--- TEXTO FORNECIDO ---

MARCUS V. DE FREITAS

A coleção "Poetas do Brasil" presta relevante serviço ao colocar à disposição dos leitores textos cujas edições andavam esgotadas. "Caramuru - Poema Épico do Descobrimento da Bahia" bem exemplifica o fato. A última publicação completa da obra data de 1945, pela extinta Edições Cultura. O trabalho editorial bem cuidado, uma característica da coleção, foi desta feita dirigido por Ronald Polito, professor da Universidade Federal de Ouro Preto. A proximidade com os arquivos da Arquidiocese de Mariana (MG) tem levado Polito a desenvolver nos últimos anos um importante trabalho de edições críticas de textos do Brasil colonial e imperial. Além do texto de Santa Rita Durão, o volume traz uma introdução histórico-crítica feita pelo editor e um glossário bastante útil.
A importância da edição assenta sobretudo no fornecimento de subsídios para um renovado estudo da poesia colonial. Se é quase inexorável que cada geração crítica reescreva a história da literatura e da cultura a partir dos seus pressupostos sincrônicos, esta edição não foge à regra. Ronald Polito enfatiza, na "Introdução", a senda aberta pelos estudos pós-coloniais no que concerne à análise de textos do nosso período colonial sob a ótica de sua inserção cultural. Antes de discorrer um pouco mais sobre as consequências desse viés de leitura, vale pensar brevemente sobre o lugar de um texto como "Caramuru" em face de outros leitores contemporâneos.

---

EXERCÍCIO PROPOSTO —
Como você prosseguiria a resenha sobre a nova edição de "Caramuru", começando logo depois da última frase do texto acima?

--- DADOS ARMAZENADOS ---

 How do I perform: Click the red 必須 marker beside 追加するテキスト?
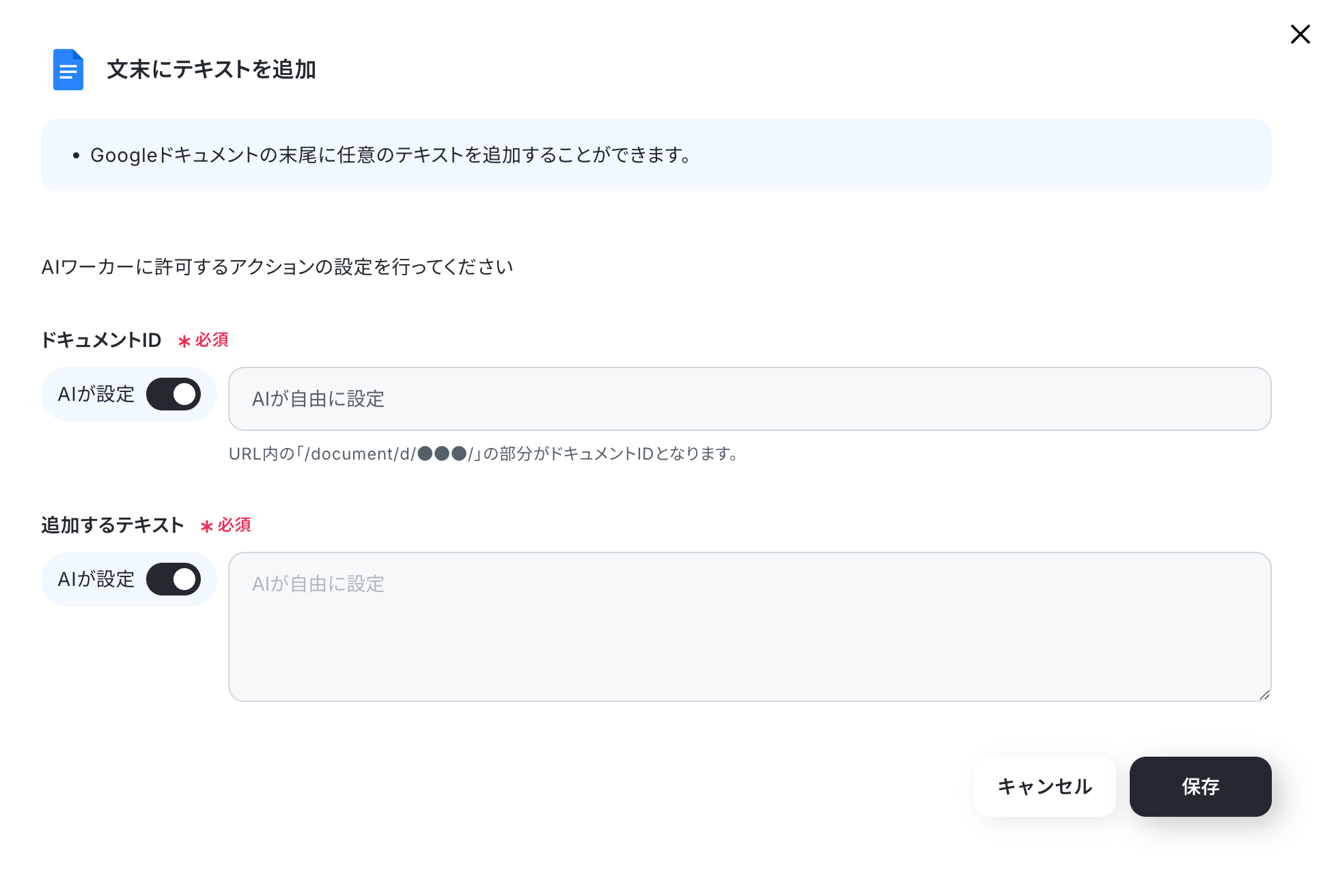(x=226, y=525)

---

RESPOSTA —
Como objeto estético, o poema parece dizer muito pouco a dois tipos de leitores, sejam os amantes da poesia, que buscam nos poemas de todas as épocas experiências poéticas que ainda e sempre falem ao seu próprio mundo; sejam os poetas, leitores interessados que, ao se debruçarem sobre o seu ofício, estão constantemente reinventando a tradição e reequilibrando o peso relativo de cada autor na série histórica da poesia.
A experiência épica realizada em "Caramuru" diz pouco aos nossos ouvidos, porque se prende demasiado a uma intenção histórico-didática. A transcendência do herói, que faz com que ele represente não uma personagem historicamente localizada, mas um ou vários aspectos da própria condição humana, está ausente do texto, e por isso um leitor de outro tempo tem dificuldade em se reconhecer naquela escrita, ao contrário do que ocorre com "Os Lusíadas" ou com o mini-épico "I-Juca Pirama". Os navegadores de Camões e o guerreiro tupi de Gonçalves Dias permanecem porque suas perguntas, sua perplexidade e sua experiência humana, organizadas pela força poética, ainda são nossas de alguma forma.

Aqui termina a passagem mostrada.